Lithium-air batteries are one of those technologies that could be truly revolutionary. With a theoretical maximum energy storage capacity 10 times greater than your garden variety lithium-ion battery, lithium-air batteries could be much smaller and lighter but still provide a huge range. How’s 500-700 miles per charge for you?
Unfortunately, as is usually the case with these sorts of things, the lithium-air revolution has hurdles aplenty. But fortunately, lithium-air batteries have some big guns doing research on them. For instance, IBM has been doing research on lithium-air batteries for the better part of a decade.

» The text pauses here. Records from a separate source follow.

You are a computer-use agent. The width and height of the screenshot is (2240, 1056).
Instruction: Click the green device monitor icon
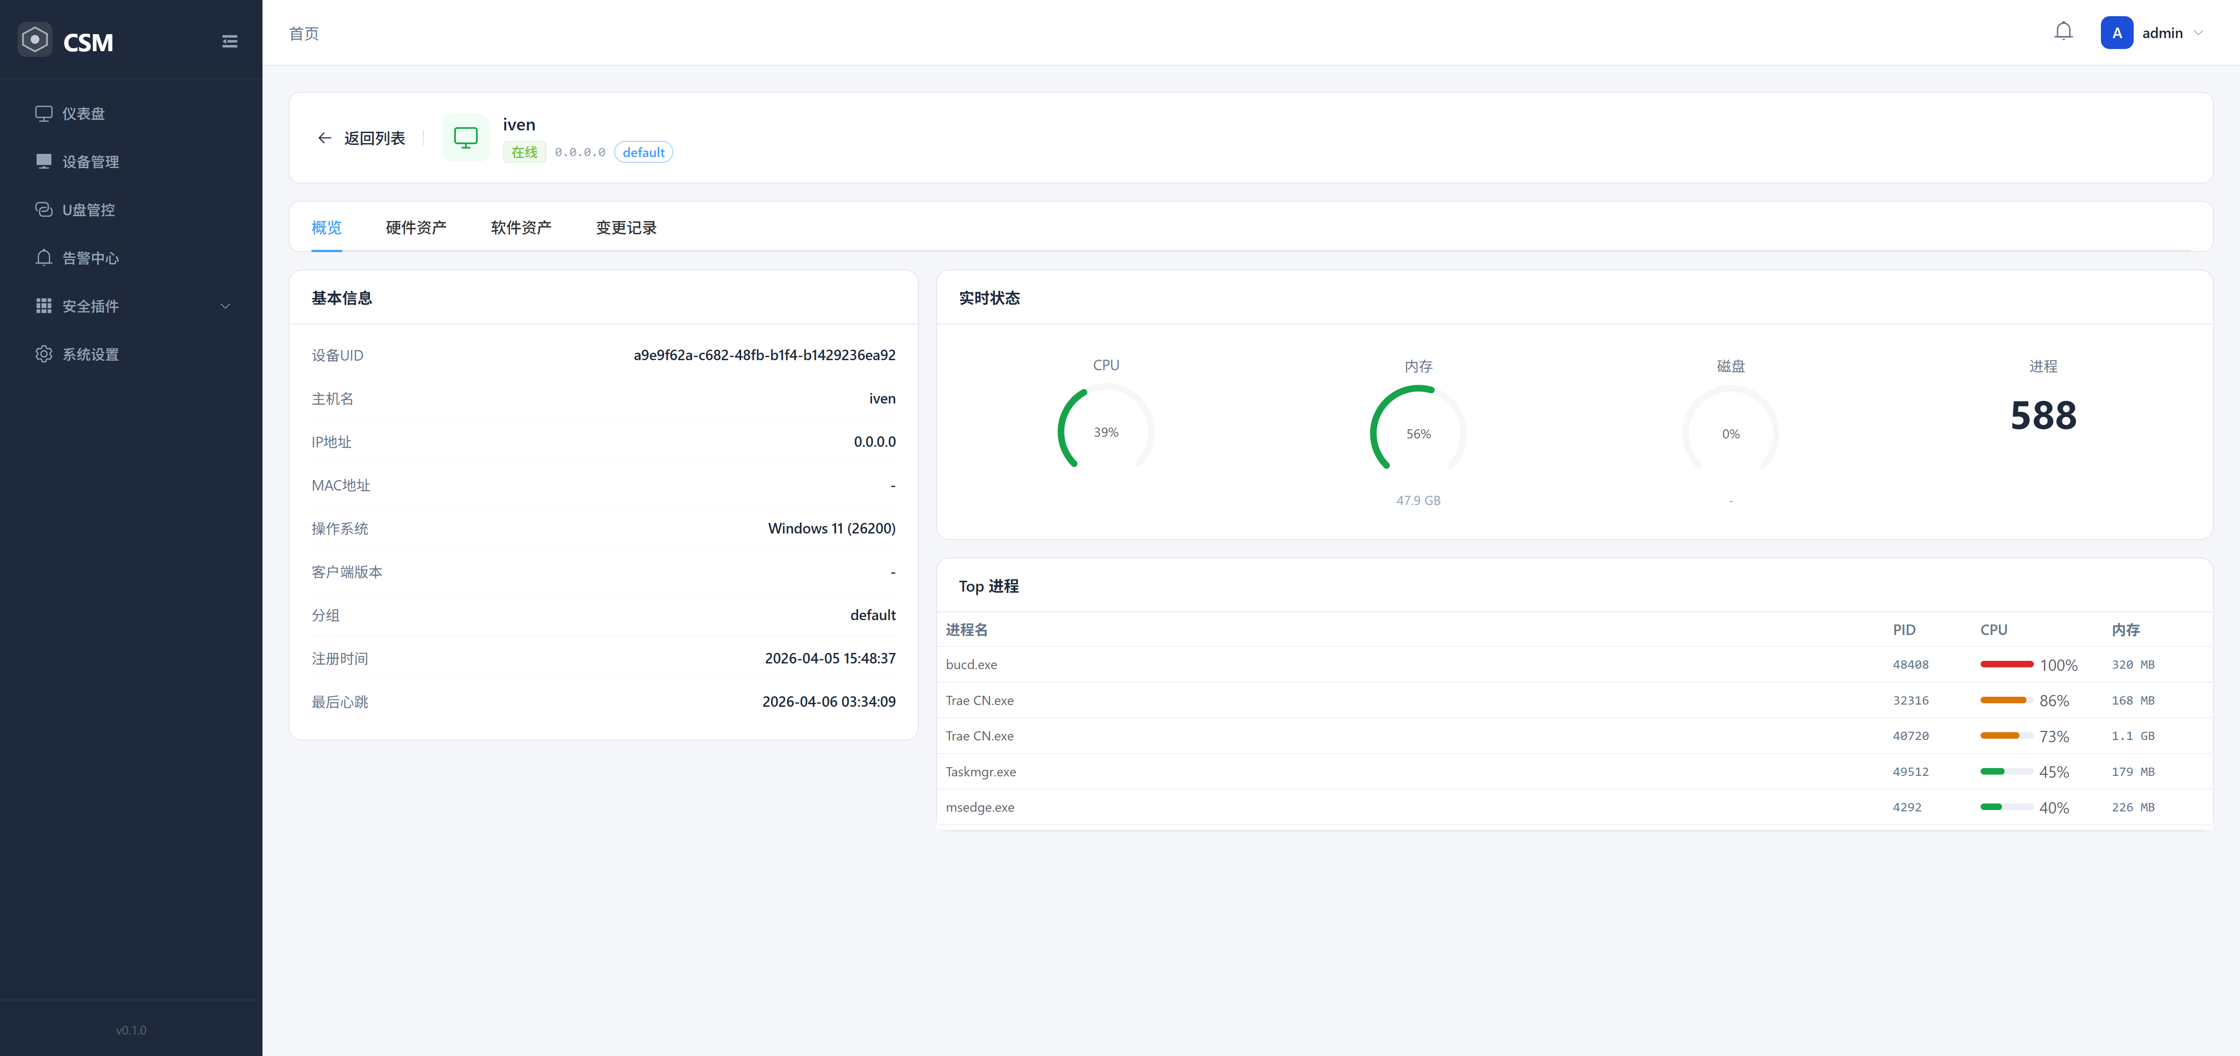pyautogui.click(x=465, y=137)
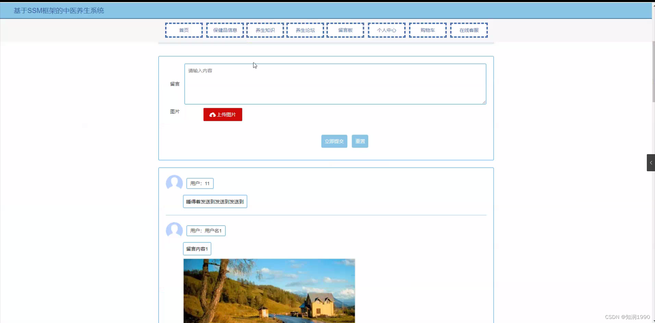655x323 pixels.
Task: Open the 在线客服 online customer service
Action: [x=468, y=30]
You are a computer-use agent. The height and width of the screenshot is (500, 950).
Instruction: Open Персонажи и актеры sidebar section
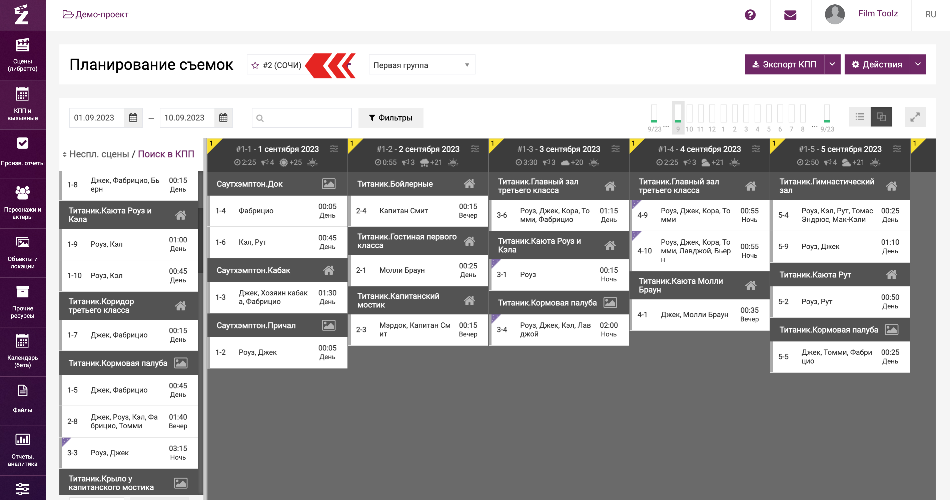pos(22,203)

And just this week, scientists at MIT have announced that when they substituted gold and platinum for the standard carbon electrodes in lithium-air cells, they were able to obtain much higher efficiencies. The find was significant enough for MIT to claim that their research could lead to lithium-air batteries with 3 times the energy density of lithium-ion. That alone would be a big step forward.
One of the other main hurdles to lithium-air batteries is the fact that they could be extremely explosive. Lithium-ion batteries are already dangerous enough due to the flammable nature of metallic lithium. But because lithium-ion batteries are made of inorganic materials and are not exposed to air, the safety issue has been largely dealt with at this point.
But lithium-air batteries, by the nature of their being filled with, uh, air, are much more susceptible to the runaway reaction that can cause lithium-based batteries to explode. But professor Shao-Horn says that this issue can be dealt with in lithium-air batteries by using a form of lithium other than metallic lithium. Lithium-air batteries are also currently not very durable, only withstanding a limited number of charge and discharge cycles before degrading beyond usability.
Like I said, it’s not a sure thing by any means and potentially revolutionary research is not for those with lack of vision. As Shao-Horn says, “It’s a very promising area, but there are many science and engineering challenges to be overcome.” There’s an understatement for the ages.